Since the new Spanish constitution allowed for regional autonomy, the Basques launched the process to submit their own proposal.  In 1932 Basques celebrated for the first time their national day, called “Aberrieguna” or “Day of the Fatherland”.  They chose Easter Sunday because of the significance of resurrection for the Christian world.  That same year delegates from the four Spanish Basque Provinces met in Pamplona to approve a draft autonomy statute to be submitted to the Spanish government.  The Navarrese rejected the proposal by the margin of 123 to 109.  The delegates from the other three provinces supported the draft by a large majority and for the time being they decided to go ahead with the proposal without Navarra.
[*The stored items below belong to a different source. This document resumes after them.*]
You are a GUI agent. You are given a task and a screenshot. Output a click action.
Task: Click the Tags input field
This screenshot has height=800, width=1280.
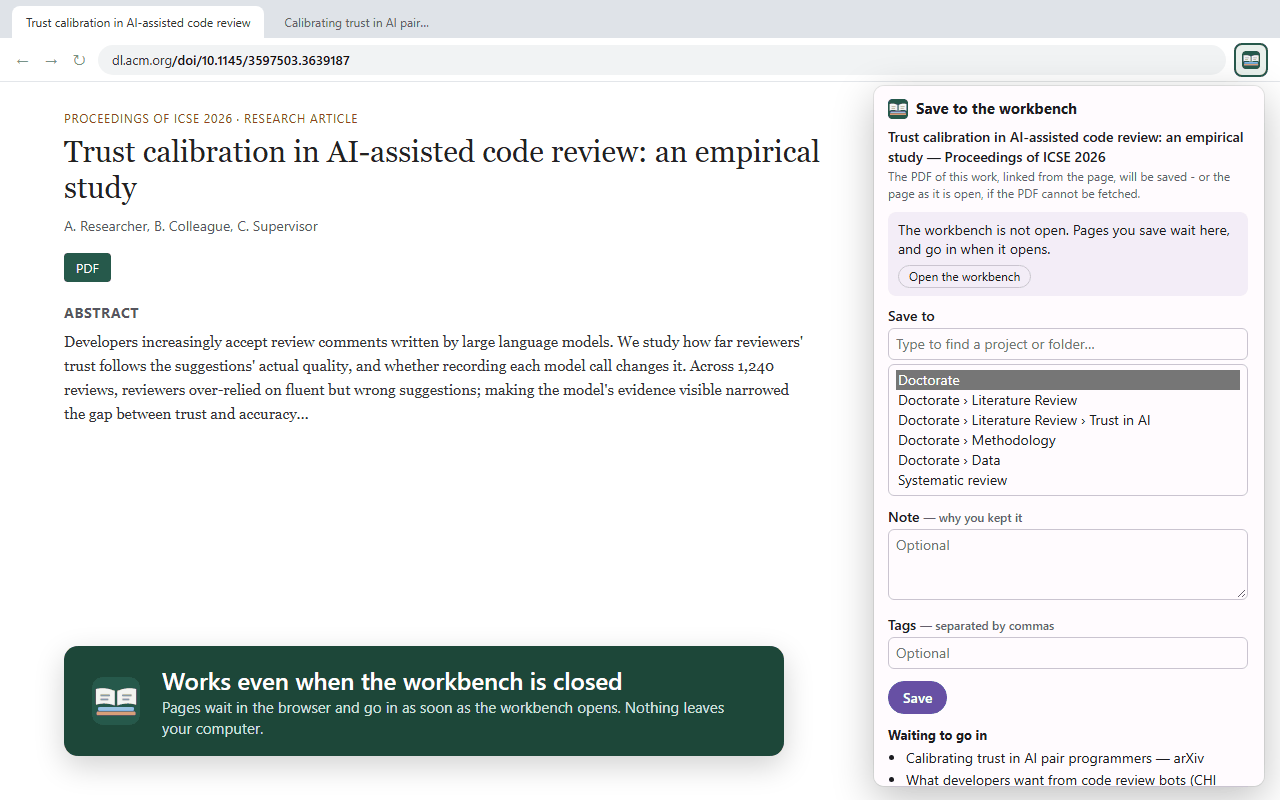pyautogui.click(x=1068, y=653)
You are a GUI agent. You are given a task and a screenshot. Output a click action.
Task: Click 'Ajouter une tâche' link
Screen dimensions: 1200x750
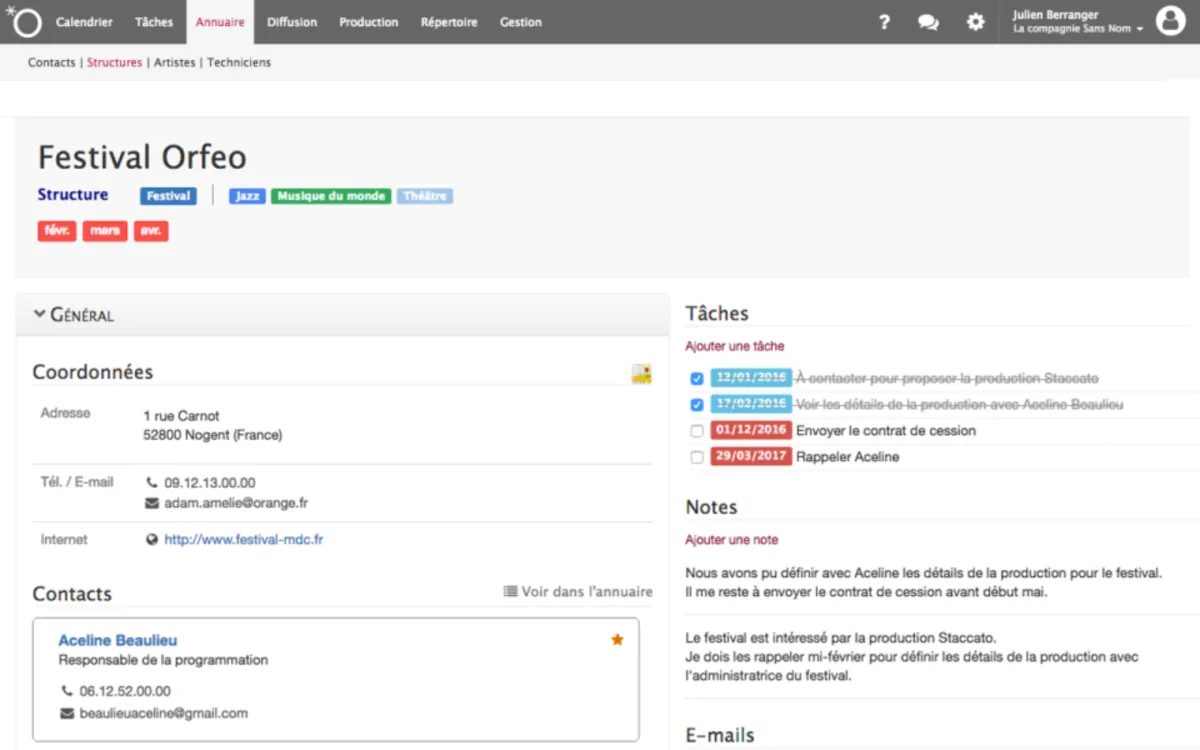735,346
  The autonomy proposal was still being debated in Madrid when the Civil War began.  The Spanish Republican parliament still in power quickly approved the autonomy statute, and on October 1, 1936, those local and provincial leaders still on the Basque nationalist side of the war front convened in Guernica to witness the launching of the new Basque Government.  Aguirre was named President and Vicente Amezaga became the Director of Primary Education in the new government.  His mission was to create from virtually nothing an entire elementary curriculum, with teachers, text books, and other materials, in Euskera – and to do so in the midst of the civil war.  He called upon writers to prepare text books in their specialties such as geography, math and all they courses they would need for a complete curriculum.  In this capacity and to dedicate a local school, Vicente, accompanied by Mercedes, was in the coastal village of Mundaca, only a few miles from Guernica, on the day of the bombing – April 26, 1937 -- that enflamed world opinion.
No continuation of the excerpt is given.